Exercise brief
With nothing added and nothing dropped, write out all of the entries below.

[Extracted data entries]
● ● ● ●

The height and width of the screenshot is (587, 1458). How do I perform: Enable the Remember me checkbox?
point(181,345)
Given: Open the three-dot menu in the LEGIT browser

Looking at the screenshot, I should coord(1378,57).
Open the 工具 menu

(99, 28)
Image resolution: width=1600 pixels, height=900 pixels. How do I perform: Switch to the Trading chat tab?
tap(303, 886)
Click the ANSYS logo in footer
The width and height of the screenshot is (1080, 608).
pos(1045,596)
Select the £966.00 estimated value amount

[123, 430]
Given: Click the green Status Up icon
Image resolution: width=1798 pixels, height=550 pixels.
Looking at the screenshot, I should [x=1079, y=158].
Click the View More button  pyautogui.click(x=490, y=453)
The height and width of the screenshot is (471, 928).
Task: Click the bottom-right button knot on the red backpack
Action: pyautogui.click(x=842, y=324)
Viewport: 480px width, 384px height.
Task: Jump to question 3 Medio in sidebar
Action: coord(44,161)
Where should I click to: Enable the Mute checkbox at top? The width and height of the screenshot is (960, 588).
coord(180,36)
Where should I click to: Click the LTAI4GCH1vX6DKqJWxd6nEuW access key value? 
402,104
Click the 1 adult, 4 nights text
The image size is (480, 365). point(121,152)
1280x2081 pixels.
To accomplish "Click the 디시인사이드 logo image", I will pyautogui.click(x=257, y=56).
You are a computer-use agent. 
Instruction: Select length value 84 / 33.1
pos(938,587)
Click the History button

● ● ● ●

Worked solution
The height and width of the screenshot is (587, 1458). How do I perform: Enable the Remember me checkbox?
point(181,345)
Given: Open the three-dot menu in the LEGIT browser

Looking at the screenshot, I should coord(1378,57).
Open the 工具 menu

(99, 28)
Image resolution: width=1600 pixels, height=900 pixels. How do I perform: Switch to the Trading chat tab?
tap(303, 886)
Click the ANSYS logo in footer
The width and height of the screenshot is (1080, 608).
pos(1045,596)
Select the £966.00 estimated value amount

[123, 430]
Given: Click the green Status Up icon
Image resolution: width=1798 pixels, height=550 pixels.
Looking at the screenshot, I should [x=1079, y=158].
Click the View More button  pyautogui.click(x=490, y=453)
The height and width of the screenshot is (471, 928).
Task: Click the bottom-right button knot on the red backpack
Action: pyautogui.click(x=842, y=324)
Viewport: 480px width, 384px height.
Task: Jump to question 3 Medio in sidebar
Action: coord(44,161)
Where should I click to: Enable the Mute checkbox at top? The width and height of the screenshot is (960, 588).
coord(180,36)
Where should I click to: Click the LTAI4GCH1vX6DKqJWxd6nEuW access key value? 
402,104
Click the 1 adult, 4 nights text
The image size is (480, 365). point(121,152)
1280x2081 pixels.
To accomplish "Click the 디시인사이드 logo image", I will pyautogui.click(x=257, y=56).
You are a computer-use agent. 
Instruction: Select length value 84 / 33.1
pos(938,587)
Click the History button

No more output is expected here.